#### [Stored records]
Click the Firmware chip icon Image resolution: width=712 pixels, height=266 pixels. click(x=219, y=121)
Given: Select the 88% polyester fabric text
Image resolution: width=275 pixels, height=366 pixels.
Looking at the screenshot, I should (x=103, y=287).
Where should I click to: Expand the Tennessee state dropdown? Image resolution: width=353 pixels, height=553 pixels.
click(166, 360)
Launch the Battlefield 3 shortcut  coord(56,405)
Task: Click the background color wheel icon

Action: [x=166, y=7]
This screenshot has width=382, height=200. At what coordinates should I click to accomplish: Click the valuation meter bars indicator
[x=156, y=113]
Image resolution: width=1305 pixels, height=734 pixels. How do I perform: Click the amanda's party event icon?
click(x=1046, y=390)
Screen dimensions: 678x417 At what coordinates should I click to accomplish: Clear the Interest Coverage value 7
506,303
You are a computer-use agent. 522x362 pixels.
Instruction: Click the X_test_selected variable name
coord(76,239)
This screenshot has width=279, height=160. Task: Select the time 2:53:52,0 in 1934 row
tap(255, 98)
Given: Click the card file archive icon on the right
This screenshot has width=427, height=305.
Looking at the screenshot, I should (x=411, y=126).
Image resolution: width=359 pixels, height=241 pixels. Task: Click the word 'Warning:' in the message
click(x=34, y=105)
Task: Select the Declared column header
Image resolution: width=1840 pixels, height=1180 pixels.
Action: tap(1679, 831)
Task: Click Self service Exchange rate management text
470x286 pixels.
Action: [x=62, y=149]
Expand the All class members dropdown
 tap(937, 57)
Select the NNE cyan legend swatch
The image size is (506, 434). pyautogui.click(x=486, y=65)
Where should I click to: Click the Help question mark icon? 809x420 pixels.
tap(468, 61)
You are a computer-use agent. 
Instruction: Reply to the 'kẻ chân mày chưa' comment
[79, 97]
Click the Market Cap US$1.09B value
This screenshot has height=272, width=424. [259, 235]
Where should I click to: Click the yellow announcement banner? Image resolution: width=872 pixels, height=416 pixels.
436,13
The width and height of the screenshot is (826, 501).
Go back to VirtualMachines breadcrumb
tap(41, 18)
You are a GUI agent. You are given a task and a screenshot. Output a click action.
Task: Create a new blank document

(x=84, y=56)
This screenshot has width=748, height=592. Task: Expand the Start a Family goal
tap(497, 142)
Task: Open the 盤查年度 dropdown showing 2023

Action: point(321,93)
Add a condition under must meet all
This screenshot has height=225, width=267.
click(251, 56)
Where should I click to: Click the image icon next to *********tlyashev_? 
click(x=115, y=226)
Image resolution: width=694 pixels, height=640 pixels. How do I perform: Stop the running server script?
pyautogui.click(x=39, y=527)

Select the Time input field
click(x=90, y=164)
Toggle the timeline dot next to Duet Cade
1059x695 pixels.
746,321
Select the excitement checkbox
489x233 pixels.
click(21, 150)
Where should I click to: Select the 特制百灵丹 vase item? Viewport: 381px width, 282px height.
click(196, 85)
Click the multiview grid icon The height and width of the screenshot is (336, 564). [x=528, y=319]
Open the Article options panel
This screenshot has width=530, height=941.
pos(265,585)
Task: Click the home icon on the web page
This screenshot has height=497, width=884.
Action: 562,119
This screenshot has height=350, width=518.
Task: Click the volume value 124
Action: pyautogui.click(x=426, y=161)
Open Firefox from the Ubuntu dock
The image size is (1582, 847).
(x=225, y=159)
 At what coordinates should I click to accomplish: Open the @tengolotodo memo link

#### [WORK ORDER]
Every line in the entries above that mentions the word "computer" must be shown.

#### [WRITTEN ANSWER]
You are a computer-use agent. 522x362 pixels.
You are a computer-use agent. 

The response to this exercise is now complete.